Corona's owner says beer sales have slowed because one major customer group isn't buying beer like it used to

Corona's parent company said its sales have fallen, in part because Hispanic customers aren't buying as much beer. New York-based Constellation Brands posted its first quarter earnings on Tuesday, reporting $2.23 billion in beer sales in the quarter — a 2% decline from the year before. The company said its top sales states, particularly "zip codes with larger Hispanic populations," saw subdued spending. Hispanic customers make up about 50% of the company's beer consumer base, Constellation Brands' CEO, Bill Newlands, said in April's earnings call. Newlands and the company's CFO said in a joint commentary on Tuesday that the company had surveyed a group of its customers, both Hispanic and non-Hispanic. The execs wrote that survey results showed "over 80% of the surveyed Hispanic and non-Hispanic consumers expressed concerns about the socioeconomic environment in the U.S." The survey results also showed that customers were reducing their group gatherings, both in public and at home, and avoiding shopping at convenience stores and gas stations.
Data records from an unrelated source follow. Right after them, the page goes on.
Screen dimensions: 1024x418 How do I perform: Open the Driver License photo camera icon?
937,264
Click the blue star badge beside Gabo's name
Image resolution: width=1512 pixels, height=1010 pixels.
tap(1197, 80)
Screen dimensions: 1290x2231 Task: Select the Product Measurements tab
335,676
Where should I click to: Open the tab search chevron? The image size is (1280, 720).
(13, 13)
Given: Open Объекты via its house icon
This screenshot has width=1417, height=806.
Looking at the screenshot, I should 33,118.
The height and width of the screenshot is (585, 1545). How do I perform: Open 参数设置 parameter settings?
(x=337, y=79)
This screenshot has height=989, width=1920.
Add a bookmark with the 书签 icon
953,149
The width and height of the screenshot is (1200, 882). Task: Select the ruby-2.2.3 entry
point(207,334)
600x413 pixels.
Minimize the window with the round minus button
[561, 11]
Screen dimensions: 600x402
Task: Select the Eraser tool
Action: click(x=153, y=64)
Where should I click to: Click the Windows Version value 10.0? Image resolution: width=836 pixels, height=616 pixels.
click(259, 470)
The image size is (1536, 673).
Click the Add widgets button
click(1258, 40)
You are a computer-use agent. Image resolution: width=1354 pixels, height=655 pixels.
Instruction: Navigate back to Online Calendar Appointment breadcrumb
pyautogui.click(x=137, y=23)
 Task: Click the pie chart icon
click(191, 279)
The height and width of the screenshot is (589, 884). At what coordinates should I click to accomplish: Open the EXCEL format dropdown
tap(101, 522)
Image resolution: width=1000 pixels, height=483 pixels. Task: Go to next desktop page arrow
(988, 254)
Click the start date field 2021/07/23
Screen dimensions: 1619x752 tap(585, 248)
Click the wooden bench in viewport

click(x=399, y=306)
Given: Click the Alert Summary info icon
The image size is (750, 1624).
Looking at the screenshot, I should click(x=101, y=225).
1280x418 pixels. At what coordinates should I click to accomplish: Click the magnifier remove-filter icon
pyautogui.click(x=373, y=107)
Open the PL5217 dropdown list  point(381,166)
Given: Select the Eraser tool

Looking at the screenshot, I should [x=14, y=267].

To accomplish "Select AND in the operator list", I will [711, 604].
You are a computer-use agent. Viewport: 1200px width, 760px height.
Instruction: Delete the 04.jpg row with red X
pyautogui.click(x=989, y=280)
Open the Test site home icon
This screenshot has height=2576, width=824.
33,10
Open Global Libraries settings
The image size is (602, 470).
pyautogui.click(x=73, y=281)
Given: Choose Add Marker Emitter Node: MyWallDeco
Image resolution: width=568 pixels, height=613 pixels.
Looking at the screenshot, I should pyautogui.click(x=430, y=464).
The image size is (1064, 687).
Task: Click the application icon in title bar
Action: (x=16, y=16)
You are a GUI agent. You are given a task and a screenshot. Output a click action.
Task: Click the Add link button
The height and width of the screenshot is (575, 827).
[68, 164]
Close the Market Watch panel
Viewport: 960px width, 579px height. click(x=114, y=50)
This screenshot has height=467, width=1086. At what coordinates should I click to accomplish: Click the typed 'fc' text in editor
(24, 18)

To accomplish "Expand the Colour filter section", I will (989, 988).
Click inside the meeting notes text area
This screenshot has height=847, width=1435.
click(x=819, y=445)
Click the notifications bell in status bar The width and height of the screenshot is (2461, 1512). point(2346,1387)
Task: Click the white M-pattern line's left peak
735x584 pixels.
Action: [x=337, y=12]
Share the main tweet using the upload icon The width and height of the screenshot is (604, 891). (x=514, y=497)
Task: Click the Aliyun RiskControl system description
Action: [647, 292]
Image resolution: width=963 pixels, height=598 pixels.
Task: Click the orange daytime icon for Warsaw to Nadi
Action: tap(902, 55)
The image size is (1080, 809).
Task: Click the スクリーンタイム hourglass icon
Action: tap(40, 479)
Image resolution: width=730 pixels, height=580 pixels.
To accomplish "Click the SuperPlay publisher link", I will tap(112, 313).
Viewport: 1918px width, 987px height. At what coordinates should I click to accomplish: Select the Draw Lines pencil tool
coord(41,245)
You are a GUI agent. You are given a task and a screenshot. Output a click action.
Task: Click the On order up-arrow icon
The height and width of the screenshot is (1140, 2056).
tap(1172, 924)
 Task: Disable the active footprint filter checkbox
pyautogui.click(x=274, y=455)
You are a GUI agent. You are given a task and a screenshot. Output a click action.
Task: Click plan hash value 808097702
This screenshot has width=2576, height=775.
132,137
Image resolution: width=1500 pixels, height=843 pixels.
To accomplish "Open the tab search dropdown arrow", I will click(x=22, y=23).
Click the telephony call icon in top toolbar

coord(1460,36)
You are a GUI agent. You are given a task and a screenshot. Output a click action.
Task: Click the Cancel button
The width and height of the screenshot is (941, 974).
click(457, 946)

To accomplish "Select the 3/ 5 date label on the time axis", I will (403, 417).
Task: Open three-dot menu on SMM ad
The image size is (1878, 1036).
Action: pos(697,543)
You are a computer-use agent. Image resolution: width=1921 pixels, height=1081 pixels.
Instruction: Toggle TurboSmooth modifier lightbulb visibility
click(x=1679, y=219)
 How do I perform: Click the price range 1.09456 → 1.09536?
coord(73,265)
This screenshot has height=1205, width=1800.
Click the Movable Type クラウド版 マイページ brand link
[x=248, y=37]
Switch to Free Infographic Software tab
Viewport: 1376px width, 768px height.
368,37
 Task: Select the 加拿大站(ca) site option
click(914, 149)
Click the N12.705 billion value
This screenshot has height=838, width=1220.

Newlands said in the earlier April earnings call that over half of their Hispanic customers were concerned about immigration changes. Since the start of President Donald Trump's second term in January, he has cracked down on illegal immigration. In his campaign rally last November, he promised to carry out the "largest deportation program" in American history. Business owners in neighborhoods with large immigrant populations previously told BI that they saw lower footfall because customers feared Immigration and Customs Enforcement raids. Constellation Brands, which also owns the beer brand Modelo and the wine brand Kim Crawford, saw an overall 6% decline in sales in the latest quarter compared to the year before, with a total revenue of $2.52 billion. The company's wines and spirits category performed worse than its beer category, with a 28% decrease in net sales in the quarter.